Erika and I have ended up riding most of the time with Daniel A. Bortoleto and Vinicius D. Sellani, shown above with their car (Sellani left, Bortoleto right). We enjoyed polite conversation with these two unassuming graduate students during our excursions. One day, Vinicius turned around from the front seat and asked if we knew about their cooking oil recycling program. I figured they must do what a number of college students in the U.S. do and collect some used cooking oil from a local restaurant to make biodiesel to run their own cars. But it turned out there is a little more to the story.
Bortoleto and Sellani, working with fellow students Márcia A. Rampin and Cássio P. da Silva, run a program called “Biodiesel Em Casa E Nas Escolas,” which translates to “Biodiesel At Home And At School.” It’s an educational venture led by Bortoleto that started about 18 months ago to teach environmental awareness and the value of biodiesel to elementary through high school students. Dabdoub is proud of his students for this effort, he told me, because they came up with the idea on their own and turned it into a reality.
There are several components to the program. The graduate students visit schools to educate teachers and students. In the photo below, Sellani addresses one class (photos courtesy of Daniel Bortoleto). They provide a pamphlet explaining the program for students to take home to their parents. To add a little fun, they created the character Bill Bio as a mascot, shown at the end of this post in a flyer they distribute to the public.
The key element of their program is collecting used cooking oil. Students are encouraged to bring in used oil to school rather than letting their parents pour it down the drain or out on the ground, which is harmful to the environment. As a reward, the students get to take home 1 L of new cooking oil for every 4 L of oil they bring to school. And students who bring in lots of oil win prizes. Some students with their teacher are shown below.
So far, the program has reached 25,000 students in the Ribeirão Preto region, Bortoleto says. The graduate students also collect used cooking oil from school cafeterias and local restaurants, including 11 McDonald’s locations. The recycling program is supported by several companies, such as the Carrefour supermarket chain and a local Coca-Cola distributor.
Bortoleto and Sellani help collect 20,000 L of used oil per month. They convert it into biodiesel that is blended with petroleum-derived diesel and used to power the collecting van (shown below in front of a school).
They also use the biodiesel for other vehicles in the lab’s fleet.
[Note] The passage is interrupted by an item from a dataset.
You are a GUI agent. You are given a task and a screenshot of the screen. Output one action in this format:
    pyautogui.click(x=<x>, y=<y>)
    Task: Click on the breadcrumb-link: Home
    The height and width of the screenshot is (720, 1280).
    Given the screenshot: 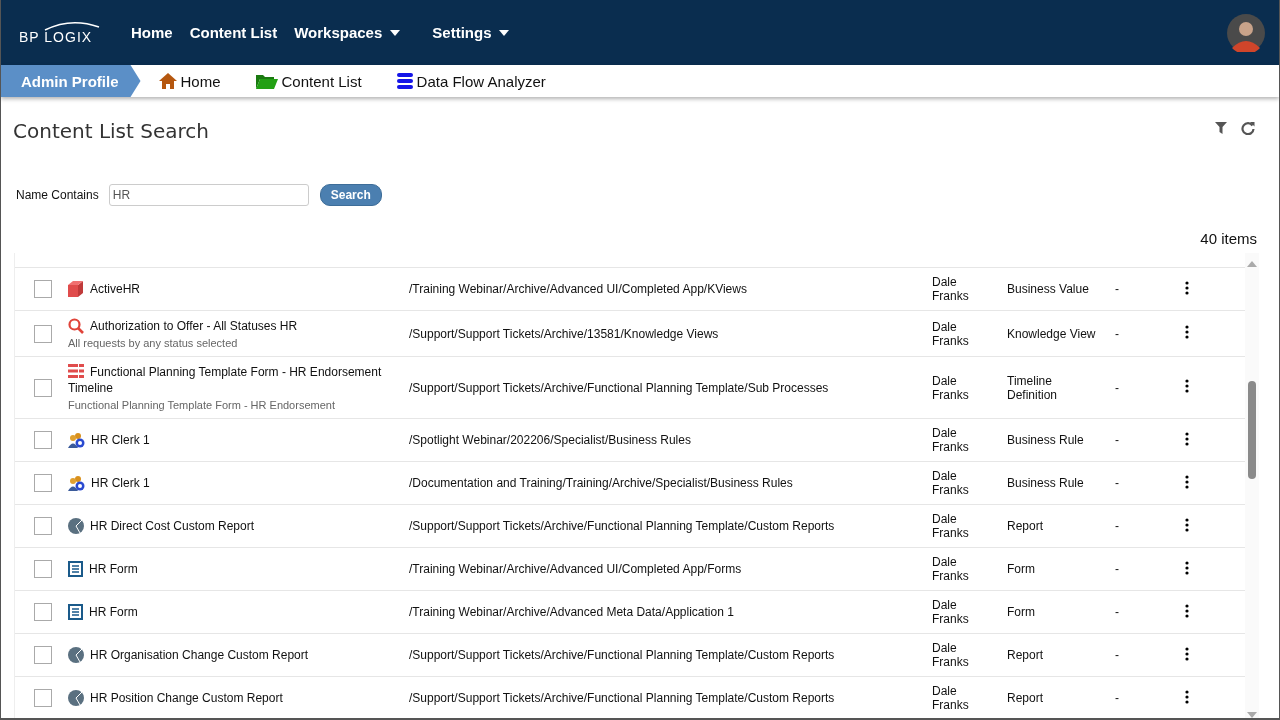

The biodiesel contains some impurities, so it’s not used in the test cars we rode around in. Those cars need to run on diesel made from virgin oil because of precision emissions testing the lab is doing. But the Coca-Cola distributor uses a 5% biodiesel blend (B5) in 145 delivery trucks, and the campus buses run on a 30% biodiesel blend (B30).
The program is just another example of the ingenuity of Brazilians in promoting biofuels. Perhaps some enterprising U.S. graduate students have created programs like this. If not, it’s a great model to follow.